De son côté, l’industrie du pétrole trouve généralement ses meilleurs alliés parmi les élu(e)s du Parti Conservateur. La récente désignation de Pierre Poilièvre, défenseur revendiqué de l’industrie pétrolière, comme chef du Parti Conservateur, devrait conforter les représentants du secteur.
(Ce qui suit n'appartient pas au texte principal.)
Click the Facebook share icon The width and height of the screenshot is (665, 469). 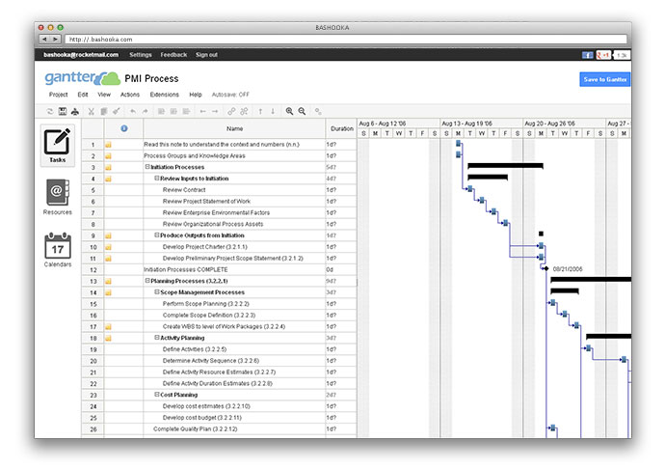click(587, 55)
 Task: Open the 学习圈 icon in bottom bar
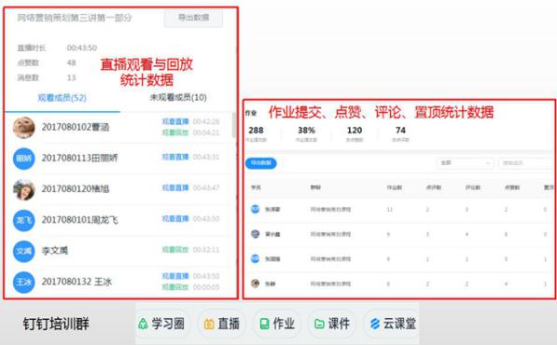coord(143,324)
Fustigeant au cours de sa campagne pour accéder à la tête du Parti Conservateur, un gouvernement Libéral « ouvertement hostile au secteur énergétique », Pierre Poilièvre a en outre bénéficié d’un contexte mondial fragilisé par la guerre en Ukraine pour appuyer le discours de souveraineté énergétique mis en avant par une partie de l’industrie. Les yeux tournés vers la (probable) succession de Justin Trudeau prévue en 2025, Pierre Poilièvre entend ainsi porter ce soutien du secteur pétrolier au sommet de l’État fédéral. À ce stade, le calendrier de sortie du pétrole au Canada demeure très incertain. Son coût, lui, pourrait suivre une trajectoire exponentielle au cours des prochaines années, et l’industrie semble s’évertuer à en transférer la charge aux autorités provinciales et fédérales. Industrie qui, en attendant, creuse toujours : selon les dernières estimations, les réserves hypothétiques enfouies dans le sol de l’Alberta pourraient représenter près du double des réserves prouvées.